- EXERCISE TASK 1
In the text on Grundy values, what does the Sprague-Grundy theorem state?

- EXTRACTED TEXT
____
The Grundy value of an impartial game, the ordinal which corresponds to the game of nim that the game is equivalent to

Equations

• x.grundyValue = Ordinal.mex fun (i : x.LeftMoves) => (x.moveLeft i).grundyValue

theorem SetTheory.PGame.grundyValue_eq_mex_left (G : SetTheory.PGame) : G.grundyValue = Ordinal.mex fun (i : G.LeftMoves) => (G.moveLeft i).grundyValue

@[irreducible]

theorem SetTheory.PGame.equiv_nim_grundyValue (G : SetTheory.PGame) [G.Impartial] : G ≈ SetTheory.PGame.nim G.grundyValue

The Sprague-Grundy theorem which states that every impartial game is equivalent to a game of nim, namely the game of nim corresponding to the games Grundy value

theorem SetTheory.PGame.grundyValue_eq_iff_equiv_nim {G : SetTheory.PGame} [G.Impartial] {o : Ordinal.{u_1}} : G.grundyValue = o ↔ G ≈ SetTheory.PGame.nim o

@[simp]

theorem SetTheory.PGame.nim_grundyValue (o : Ordinal.{u}) : (SetTheory.PGame.nim o).grundyValue = o

theorem SetTheory.PGame.grundyValue_eq_iff_equiv (G : SetTheory.PGame) (H : SetTheory.PGame) [G.Impartial] [H.Impartial] : G.grundyValue = H.grundyValue ↔ G ≈ H

@[simp]

theorem SetTheory.PGame.grundyValue_zero : SetTheory.PGame.grundyValue 0 = 0

theorem SetTheory.PGame.grundyValue_iff_equiv_zero (G : SetTheory.PGame) [G.Impartial] : G.grundyValue = 0 ↔ G ≈ 0

@[simp]

theorem SetTheory.PGame.grundyValue_star : SetTheory.PGame.star.grundyValue = 1

@[simp]

theorem SetTheory.PGame.grundyValue_neg (G : SetTheory.PGame) [G.Impartial] : (-G).grundyValue = G.grundyValue

theorem SetTheory.PGame.grundyValue_eq_mex_right (G : SetTheory.PGame) [G.Impartial] : G.grundyValue = Ordinal.mex fun (i : G.RightMoves) => (G.moveRight i).grundyValue

@[simp]

theorem SetTheory.PGame.grundyValue_nim_add_nim (n : ℕ) (m : ℕ) : (SetTheory.PGame.nim ↑n + SetTheory.PGame.nim ↑m).grundyValue = ↑(n ^^^ m)
____
- EXERCISE TASK 2
How many lines of the entries contain the string "help"? Case counts. Give only the number.

Target pointing data
____
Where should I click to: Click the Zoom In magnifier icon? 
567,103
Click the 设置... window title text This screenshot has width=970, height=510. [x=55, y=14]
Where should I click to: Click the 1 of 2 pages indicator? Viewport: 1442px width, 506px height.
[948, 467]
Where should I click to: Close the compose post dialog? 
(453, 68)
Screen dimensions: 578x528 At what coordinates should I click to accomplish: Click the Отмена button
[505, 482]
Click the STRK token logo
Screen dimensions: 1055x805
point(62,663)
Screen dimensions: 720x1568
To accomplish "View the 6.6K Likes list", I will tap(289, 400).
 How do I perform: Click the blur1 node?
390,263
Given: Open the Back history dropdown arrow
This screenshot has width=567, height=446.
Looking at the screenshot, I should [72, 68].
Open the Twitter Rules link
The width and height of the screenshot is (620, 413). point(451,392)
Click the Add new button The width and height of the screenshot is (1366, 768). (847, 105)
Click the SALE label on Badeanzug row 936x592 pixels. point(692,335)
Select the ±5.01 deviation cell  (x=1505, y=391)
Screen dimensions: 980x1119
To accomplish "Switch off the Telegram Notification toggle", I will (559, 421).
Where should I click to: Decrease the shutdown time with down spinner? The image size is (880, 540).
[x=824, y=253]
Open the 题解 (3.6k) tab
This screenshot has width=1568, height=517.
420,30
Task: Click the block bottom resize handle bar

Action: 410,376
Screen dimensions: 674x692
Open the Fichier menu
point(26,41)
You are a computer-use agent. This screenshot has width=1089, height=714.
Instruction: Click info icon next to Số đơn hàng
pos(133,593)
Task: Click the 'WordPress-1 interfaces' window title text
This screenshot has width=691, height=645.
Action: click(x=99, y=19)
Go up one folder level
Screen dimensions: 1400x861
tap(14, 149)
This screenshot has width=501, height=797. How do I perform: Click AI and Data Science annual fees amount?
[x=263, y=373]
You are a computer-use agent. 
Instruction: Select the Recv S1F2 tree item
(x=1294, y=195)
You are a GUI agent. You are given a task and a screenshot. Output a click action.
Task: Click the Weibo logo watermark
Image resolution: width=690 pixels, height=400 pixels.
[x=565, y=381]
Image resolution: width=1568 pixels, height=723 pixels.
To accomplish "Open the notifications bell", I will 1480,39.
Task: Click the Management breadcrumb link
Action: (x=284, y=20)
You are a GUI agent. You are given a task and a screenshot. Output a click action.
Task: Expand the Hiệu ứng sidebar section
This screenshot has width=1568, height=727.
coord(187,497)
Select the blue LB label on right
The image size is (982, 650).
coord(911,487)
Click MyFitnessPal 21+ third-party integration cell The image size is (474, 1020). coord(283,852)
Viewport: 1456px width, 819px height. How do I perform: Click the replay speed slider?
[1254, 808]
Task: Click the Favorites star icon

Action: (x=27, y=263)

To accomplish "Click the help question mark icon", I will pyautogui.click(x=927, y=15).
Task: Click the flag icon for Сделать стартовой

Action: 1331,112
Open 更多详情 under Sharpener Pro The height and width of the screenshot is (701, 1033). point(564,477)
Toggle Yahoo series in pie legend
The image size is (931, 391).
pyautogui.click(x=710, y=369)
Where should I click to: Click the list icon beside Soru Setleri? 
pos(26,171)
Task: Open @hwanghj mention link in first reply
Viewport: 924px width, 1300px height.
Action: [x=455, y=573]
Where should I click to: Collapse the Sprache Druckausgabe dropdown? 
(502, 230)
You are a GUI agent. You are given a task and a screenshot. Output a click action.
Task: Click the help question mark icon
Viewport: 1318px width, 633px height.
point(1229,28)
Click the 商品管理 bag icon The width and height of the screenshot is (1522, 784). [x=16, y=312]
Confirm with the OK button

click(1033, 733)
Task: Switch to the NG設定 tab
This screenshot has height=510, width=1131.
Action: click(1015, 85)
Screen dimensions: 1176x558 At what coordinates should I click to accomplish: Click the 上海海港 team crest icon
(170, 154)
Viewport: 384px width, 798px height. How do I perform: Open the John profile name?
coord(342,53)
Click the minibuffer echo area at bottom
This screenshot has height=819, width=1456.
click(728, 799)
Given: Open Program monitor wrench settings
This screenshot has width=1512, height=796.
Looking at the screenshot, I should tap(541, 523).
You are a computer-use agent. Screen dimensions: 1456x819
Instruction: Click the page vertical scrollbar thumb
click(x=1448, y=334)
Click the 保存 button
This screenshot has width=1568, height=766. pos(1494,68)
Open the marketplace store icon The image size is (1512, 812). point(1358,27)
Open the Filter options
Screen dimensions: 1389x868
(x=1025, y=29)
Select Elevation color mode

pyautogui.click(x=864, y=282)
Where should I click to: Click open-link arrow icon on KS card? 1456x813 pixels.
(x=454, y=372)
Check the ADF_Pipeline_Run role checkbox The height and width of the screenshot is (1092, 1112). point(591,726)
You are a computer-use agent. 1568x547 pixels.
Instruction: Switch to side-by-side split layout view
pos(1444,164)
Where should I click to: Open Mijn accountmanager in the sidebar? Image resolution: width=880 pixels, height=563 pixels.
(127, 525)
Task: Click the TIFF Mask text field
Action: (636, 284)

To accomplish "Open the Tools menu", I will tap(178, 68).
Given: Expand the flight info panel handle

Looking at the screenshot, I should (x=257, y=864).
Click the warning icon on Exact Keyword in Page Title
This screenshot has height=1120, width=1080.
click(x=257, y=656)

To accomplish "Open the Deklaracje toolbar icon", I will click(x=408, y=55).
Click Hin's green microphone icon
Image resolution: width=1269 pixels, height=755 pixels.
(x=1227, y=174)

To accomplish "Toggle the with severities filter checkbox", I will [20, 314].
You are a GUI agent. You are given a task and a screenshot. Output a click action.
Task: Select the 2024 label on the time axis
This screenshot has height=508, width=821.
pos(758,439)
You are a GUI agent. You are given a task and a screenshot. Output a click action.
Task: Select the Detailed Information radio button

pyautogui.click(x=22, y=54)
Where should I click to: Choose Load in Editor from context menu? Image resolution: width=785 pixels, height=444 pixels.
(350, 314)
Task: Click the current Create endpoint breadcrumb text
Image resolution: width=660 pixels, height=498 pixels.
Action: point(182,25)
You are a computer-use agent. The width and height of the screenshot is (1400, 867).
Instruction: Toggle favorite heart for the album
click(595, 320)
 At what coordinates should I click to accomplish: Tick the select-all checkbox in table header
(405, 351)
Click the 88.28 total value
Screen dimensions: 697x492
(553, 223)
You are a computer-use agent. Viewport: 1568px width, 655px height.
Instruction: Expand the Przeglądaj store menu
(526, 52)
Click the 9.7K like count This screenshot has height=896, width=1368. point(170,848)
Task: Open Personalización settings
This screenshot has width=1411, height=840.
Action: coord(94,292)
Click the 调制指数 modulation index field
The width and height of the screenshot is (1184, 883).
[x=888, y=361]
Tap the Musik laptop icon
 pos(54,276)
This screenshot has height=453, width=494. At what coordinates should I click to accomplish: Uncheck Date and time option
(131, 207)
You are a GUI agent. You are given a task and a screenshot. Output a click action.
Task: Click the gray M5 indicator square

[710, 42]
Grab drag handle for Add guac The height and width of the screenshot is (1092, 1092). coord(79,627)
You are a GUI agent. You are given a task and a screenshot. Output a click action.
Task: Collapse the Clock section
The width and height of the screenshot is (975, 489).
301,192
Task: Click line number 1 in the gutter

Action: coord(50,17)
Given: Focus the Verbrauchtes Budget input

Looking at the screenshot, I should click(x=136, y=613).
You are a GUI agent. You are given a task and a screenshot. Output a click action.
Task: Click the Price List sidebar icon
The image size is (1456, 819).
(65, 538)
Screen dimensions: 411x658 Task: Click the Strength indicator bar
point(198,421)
____
- FULL SOLUTION 1
Every impartial game is equivalent to a game of nim, namely the game of nim corresponding to the game's Grundy value.

- FULL SOLUTION 2
2